Inspired by YouTube I just got a couple of Gentle Giant DVD’s. I am SO pumped.
I’ve been a fan of Gentle Giant for 30 years or so. I first got Power and the Glory just because I liked the cover. I couldn’t stand the music. A year or so later I talked to a guy on the school bus who loved them and he suggested Free Hand, which was new at that point. I listened to it, liked it a little bit, and went back and listened to Power and the Glory. I still didn’t get it, but listened to it (and I mean listened) almost daily in, uhmm, an enhanced state. I started appreciating it more and more, as I did Free Hand. I got all their US releases in the next year (Three Friends, Octopus, Playing the Fool, Interview) and absolutely loved them. I was able to score a couple of imports as well as their other new releases over the next five years. The imports misteriously disappeared the night I had a fellow fan and record collector over.
Gentle Giant were, as a friend said after seeing them in concert, artists. They weren’t just another prog rock band with a mellotron. They didn’t have a gimmick, they had tons of gimmicks. They were founded by the Shulman brothers, all graduates of the Royal Conservatory. They recruited “keyboard wizard” Kerry Minnear as well as an excellent drummer and an excellent guitarist (John Weathers and Gary Green). I’d never seen them in concert, so this has been an incredible treat.
Their music is incredibly complex. I’ve been listening it since 20 years before I was married, so my wife never really got properly exposed to it, that is, she never sat down and gave it her complete attention. After watching 3 hours of footage over the last couple of nights, she said their music can’t really be appreciated till you give it your full attention. They’ll be doing incredible hard rock one minute, and the next singing a capella a four or five part counterpoint. You really have to be on your feet or know the music really well.

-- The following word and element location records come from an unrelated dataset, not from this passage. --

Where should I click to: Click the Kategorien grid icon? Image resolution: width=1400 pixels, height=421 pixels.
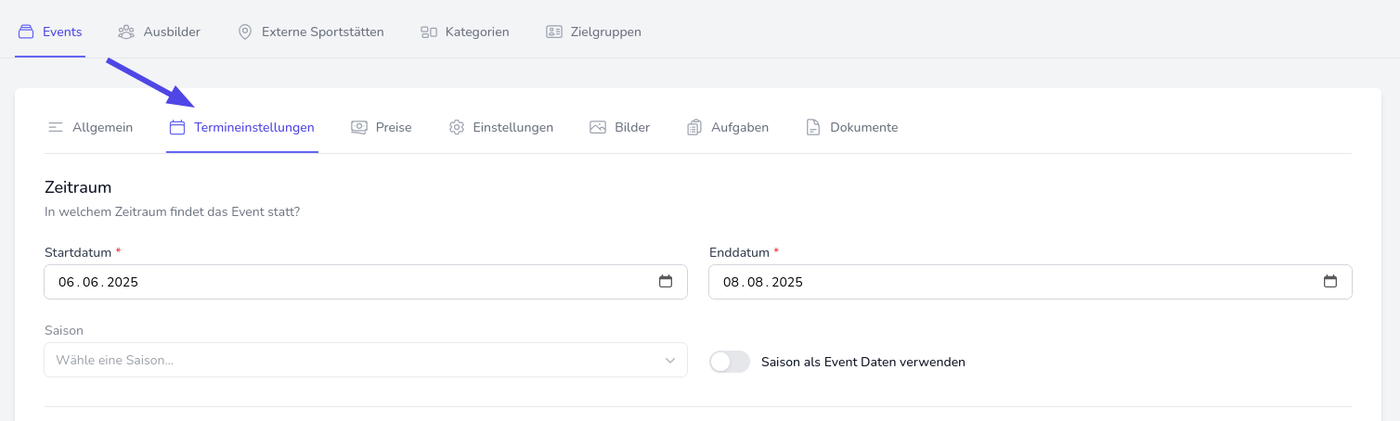[429, 32]
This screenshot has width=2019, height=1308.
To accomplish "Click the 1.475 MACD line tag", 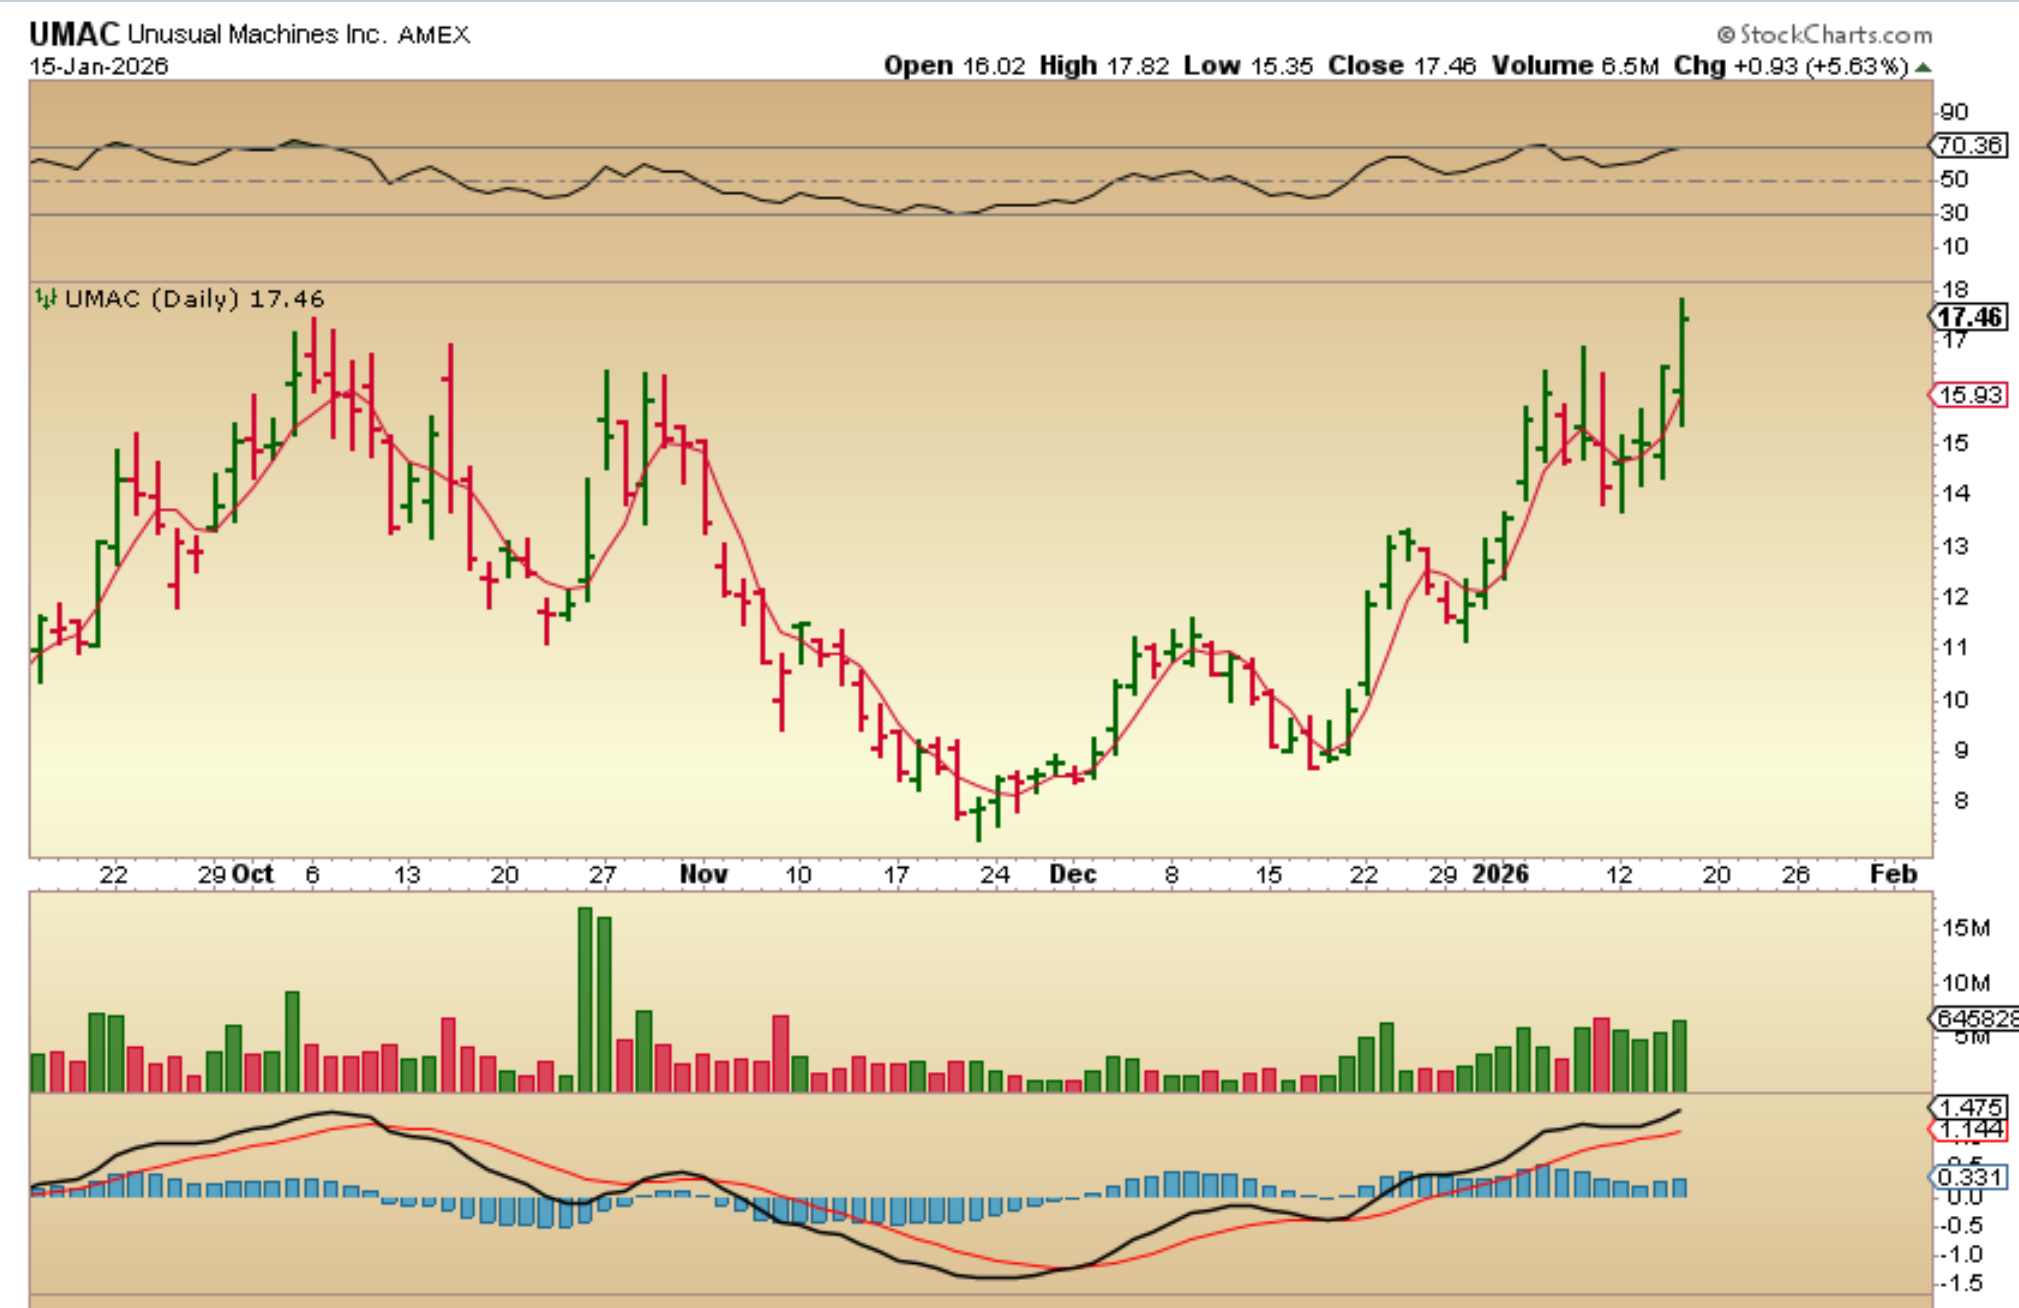I will pyautogui.click(x=1968, y=1107).
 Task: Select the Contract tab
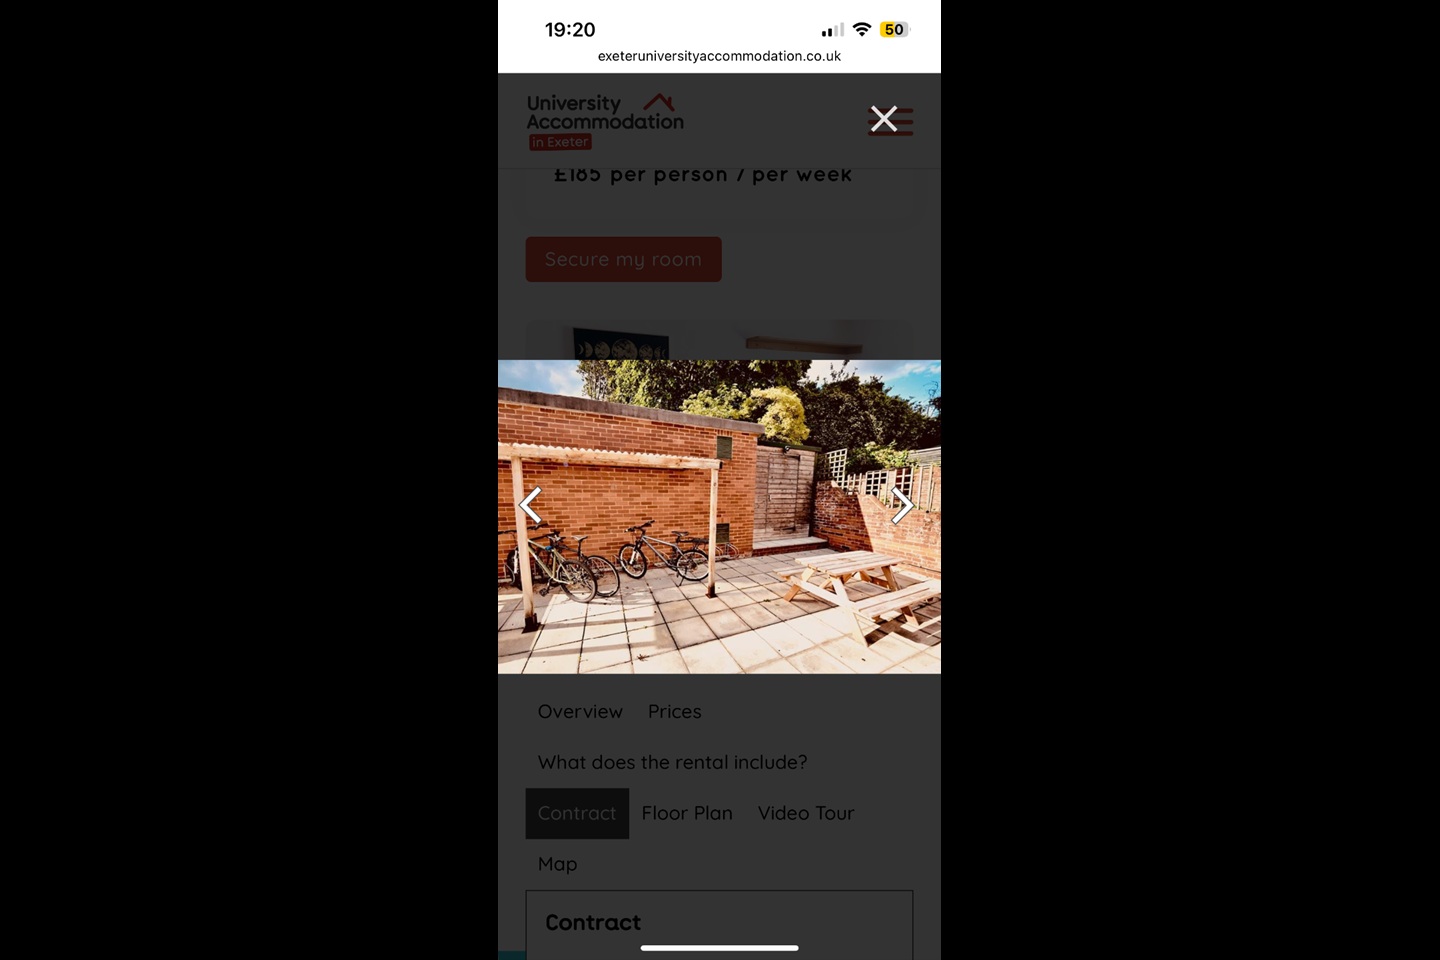(x=577, y=814)
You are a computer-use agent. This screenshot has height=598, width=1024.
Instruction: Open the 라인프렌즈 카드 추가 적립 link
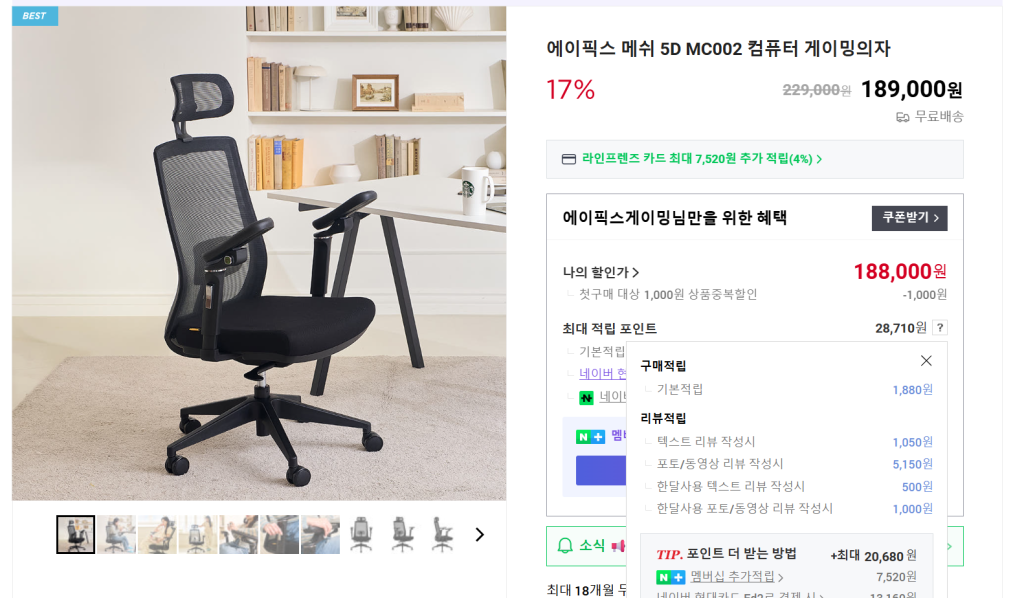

But more than anything else, from the videos I am impressed with their musicianship. I remember my high-school friend saying that there were points when they were all playing acoustic guitars, and there was a point when they were all seated at a 30-foot-long marimba. In the concerts on the video, there are a few points at which four of them are playing recorders, four of them playing guitars, and one point at which they’re all playing drums and then toy xylophones. And the toy xylophones aren’t a gimmick, they’re making real music with them. The bass player (I think Derrick Schulman) also plays violin, trumpet, recorder, and guitar. The guitarist also plays recorder, the drummer plays recorder and vibes, etc. Kerry Minnear is an absolute wizard. He is flat-out the best keyboardist I’ve seen – amazing on the clavinet, synth, piano, everything, but also on the vibes, and he plays recorder and cello as well as being the second lead vocalist. And my gushing over him should take nothing away from the other musicians, all of whom are absolutely top-notch.
The DVD’s are actually a pretty good deal – they have CD’s in them too. Anyone who likes art-rock really oughta buy them.